The performance of typical lithium-ion (Li-ion) or nickel metal hydride (NiMH) rechargeable batteries degrades significantly when they are rapidly charged or discharged. Making the active material in the battery a thin film allows for very fast charging and discharging, but reduces the capacity to nearly zero because the active material lacks volume to store energy.
Braun’s group wraps a thin film into three-dimensional structure, achieving both high active volume (high capacity) and large current. They have demonstrated battery electrodes that can charge or discharge in a few seconds, 10 to 100 times faster than equivalent bulk electrodes, yet can perform normally in existing devices.
This kind of performance could lead to phones that charge in seconds or laptops that charge in minutes, as well as high-power lasers and defibrillators that don’t need time to power up before or between pulses.
##############################
What is required:
Resume the passage on fast-charging battery electrodes from its last sentence.

Collected data:
##############################
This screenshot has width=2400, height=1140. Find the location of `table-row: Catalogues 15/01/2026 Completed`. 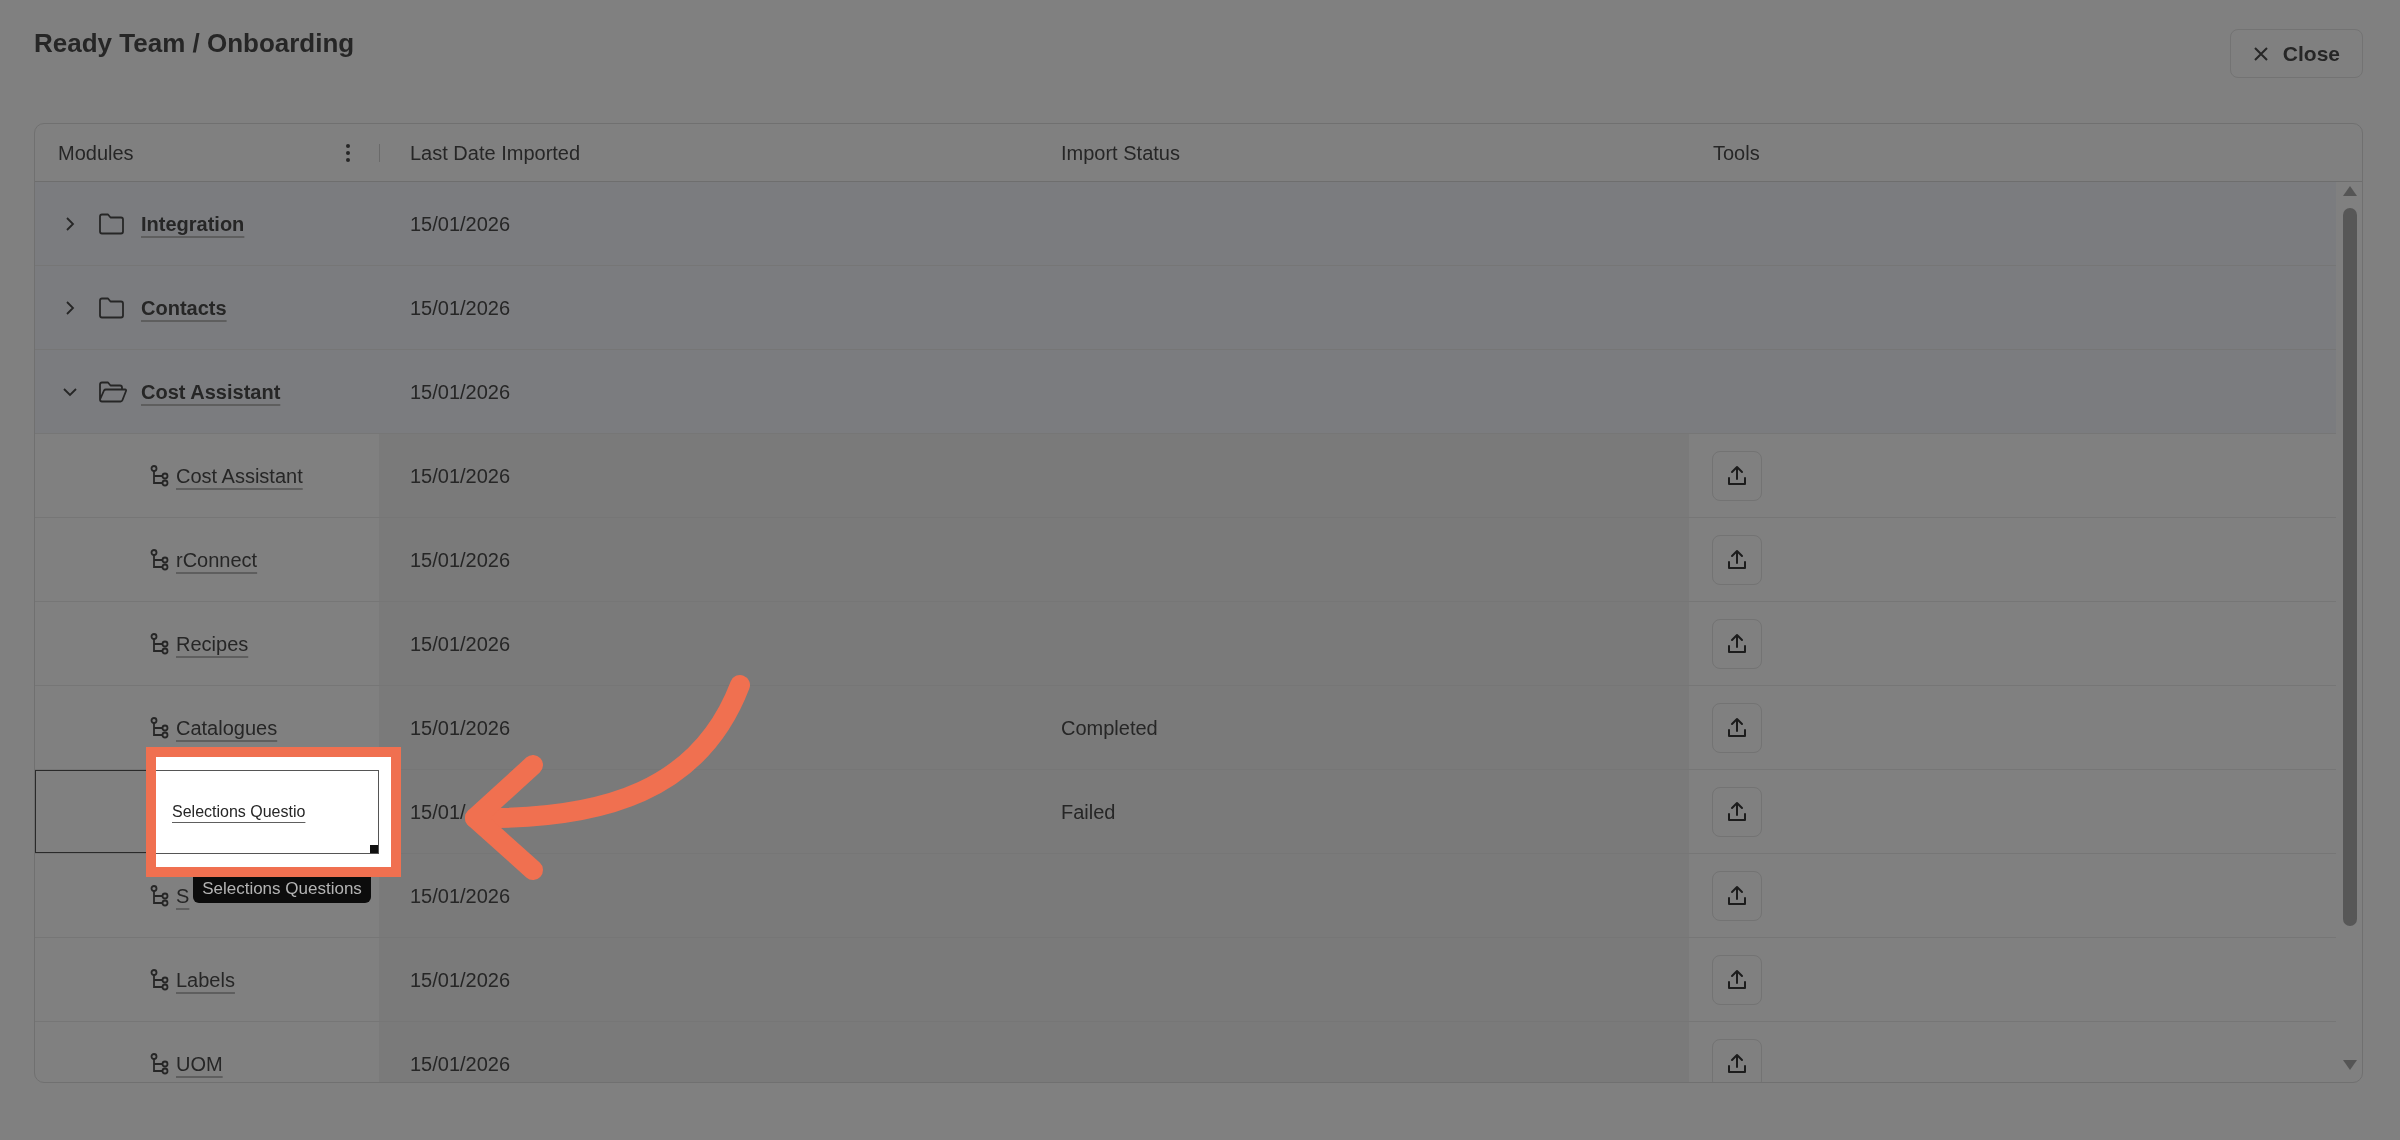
##############################
Response for this exercise:
Braun is particularly optimistic for the batteries’ potential in electric vehicles. Battery life and recharging time are major limitations of electric vehicles. Long-distance road trips can be their own form of start-and-stop driving if the battery only lasts for 100 miles and then requires an hour to recharge.
"If you had the ability to charge rapidly, instead of taking hours to charge the vehicle you could potentially have vehicles that would charge in similar times as needed to refuel a car with gasoline," Braun said. "If you had five-minute charge capability, you would think of this the same way you do an internal combustion engine. You would just pull up to a charging station and fill up."
All of the processes the group used are also used at large scales in industry so the technique could be scaled up for manufacturing.
They key to the group’s novel 3-D structure is self-assembly. They begin by coating a surface with tiny spheres, packing them tightly together to form a lattice. Trying to create such a uniform lattice by other means is time-consuming and impractical, but the inexpensive spheres settle into place automatically.
Then the researchers fill the space between and around the spheres with metal. The spheres are melted or dissolved, leaving a porous 3-D metal scaffolding, like a sponge. Next, a process called electropolishing uniformly etches away the surface of the scaffold to enlarge the pores and make an open framework. Finally, the researchers coat the frame with a thin film of the active material.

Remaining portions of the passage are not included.